◆ **SELECTION**
⟨

The main point of putting something on GitHub is to allow people to git clone it. Every git clone is a fork of the project.

If you don't want something forked, don't put it on GitHub.

1 comments

I understand how git works. I'm discussing the edge case scenario where someone uploads something but doesn't add a license. In that case, forking and cloning should be disabled, at the least.
There's nothing stopping you from entering anything in the LICENSE file, including an open source license, a copyright notice, or something completely unrelated to the license of the project.

With that in mind, to enforce your argument, they would need to create a list of licenses that are okay to fork/clone. Why should they create a finite list of that?

I'm willingly using WTFPL[0] that can be summarized as "as long as you change the name, do whatever the fuck you want to". I know it's not a serious license (I only use it for non-important collaborative Markdown documents I've started), but thanks to its use of the word "fuck", I'm having hard time believing that it would find its way into any whitelist. FSF mentions it on their website, but GitHub doesn't list it as an option on choosealicense.com.

[0] http://www.wtfpl.net/

Does your computer's shell disable `cp -r` for directories that don't contain a license?

⟩

◆ **RECORDS SUPPLIED**
⟨

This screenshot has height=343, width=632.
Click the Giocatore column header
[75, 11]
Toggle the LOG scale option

⟩
⟨

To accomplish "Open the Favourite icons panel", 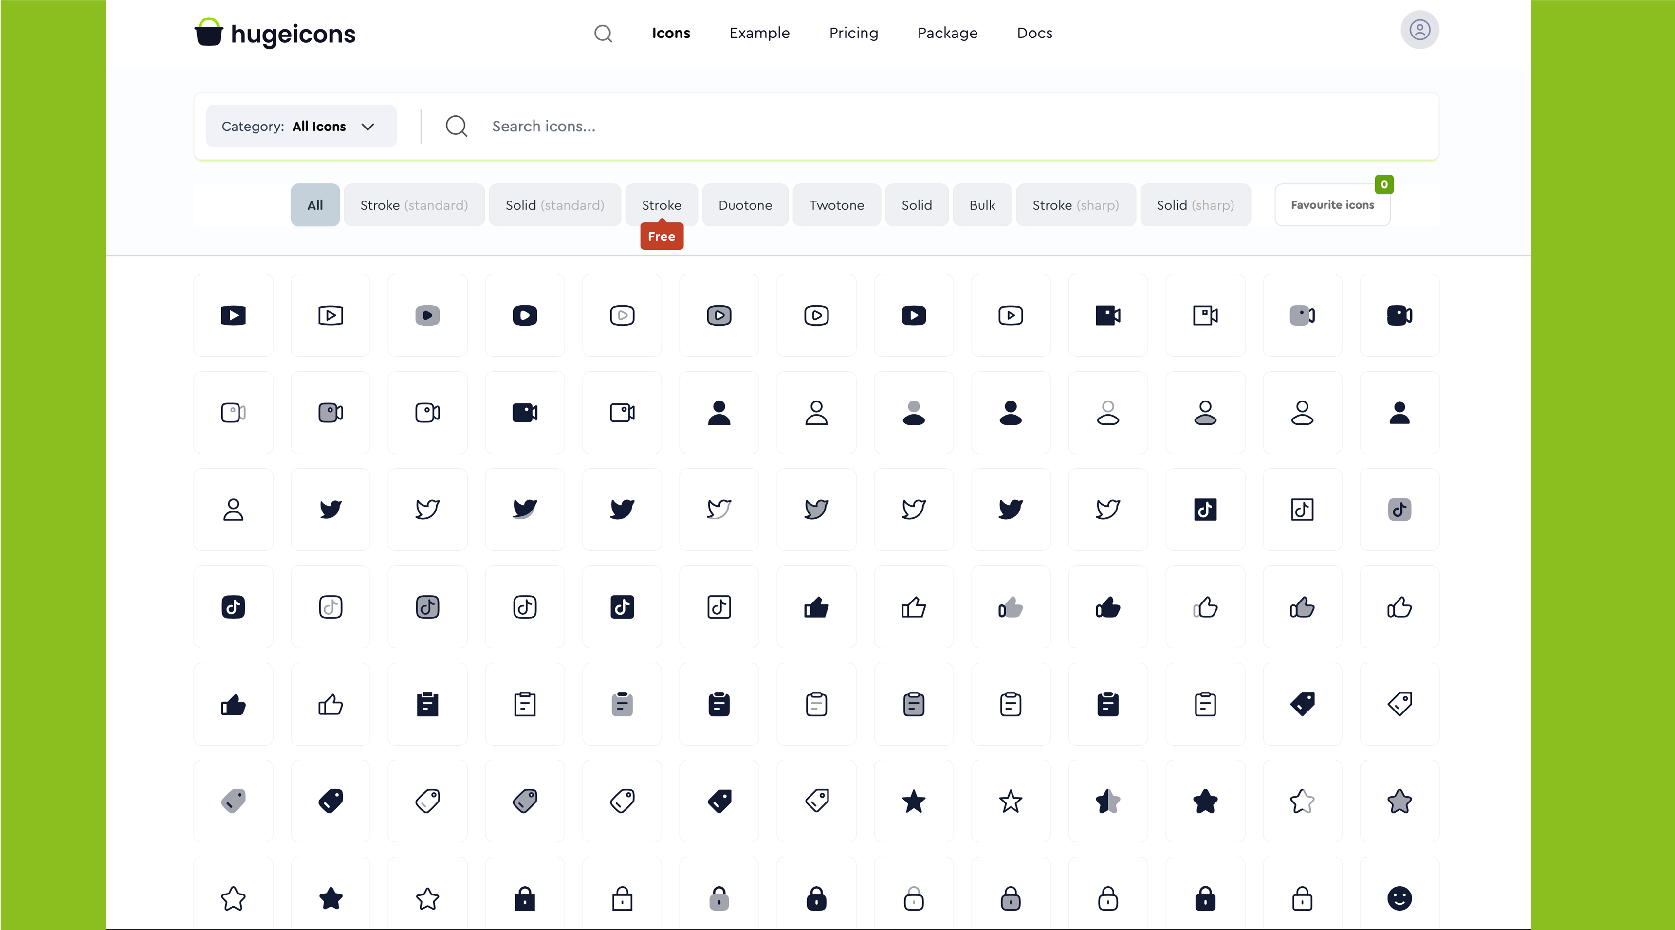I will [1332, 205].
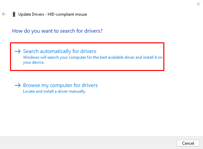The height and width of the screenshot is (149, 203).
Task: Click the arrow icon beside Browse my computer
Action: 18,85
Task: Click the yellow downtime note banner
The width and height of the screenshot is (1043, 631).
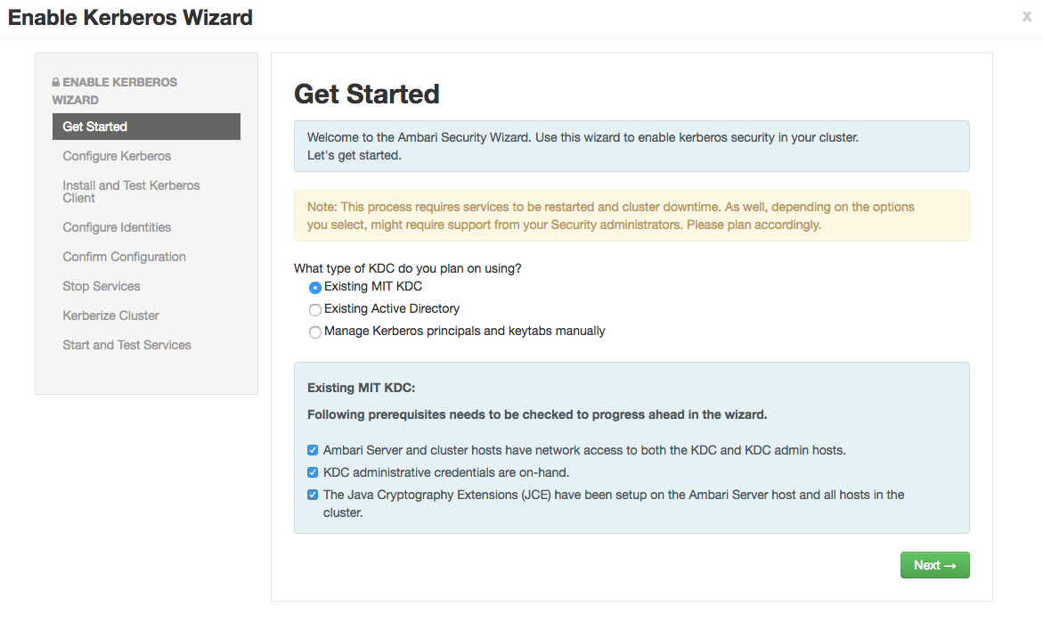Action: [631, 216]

⟩

◆ **PROMPT A**
Answer these questions about the discussion of GitHub licenses, one answer per line with matching marks:
(i) According to the discussion, what is every git clone?
(ii) Which license does one commenter say they willingly use?
(iii) On which site does GitHub not list that license as an option?
◆ **PROMPT B**
Please carry on the discussion of GitHub licenses, starting after its final line.

◆ **EXERCISE RESULT A**
(i) A fork of the project.
(ii) WTFPL.
(iii) choosealicense.com.

◆ **EXERCISE RESULT B**
The point of uploading to a public Github repo is to let others clone it. Pure tech tools like that shouldn't implement features that require searching a repo for a file that could be a license and then determining whether the file gives others the right to do that clone. After all, letting others clone is the entire point of the tool. If it's not allowed, don't use the tool.

Github is a publishing platform. Publishing is the act of releasing something for distribution. Cloning or forking a repo is the standard method of distributing something using Git. All Github's terms of service do is ensure it's clear that if something is published to their platform, they will distribute it in those ways.
IIUC, you are suggesting that GitHub make new repos private by default, unless a permissive license is set.

This seems a reasonable balance.

It's antithetical to their business strategy. They charge for premium accounts to give access to private repos. Nothing wrong with that, but OP should probably try out Gitlab if he wants an enterprise-level solution for free.
I'm not OP, I'm GP. Second, I fully understand git, github, gitlab, etc.

I'm specifically discussing a situation wherein someone has uploaded non-licensed code to github. I am not advocating for this. I am discussing what should be the default behavior for a repo if unlicensed. Another alternative is not having the repo be usable at all (so not private) if one attempts to bring it public without a license.

Get over yourself. I was referring to OP of this particular sub-thread, meaning you.

And you are continuing to misunderstand how this works. If you can view it, you can copy it. Nothing prevents someone from viewing a public repo. So nothing prevents someone from copying it. Therefore any attempt to make it difficult is just a PITA.

That's why Github has a default license for all non-licensed public repos. Because it's a public repo. If it wasn't supposed to be available to copy, the source code shouldn't have been made a public repository.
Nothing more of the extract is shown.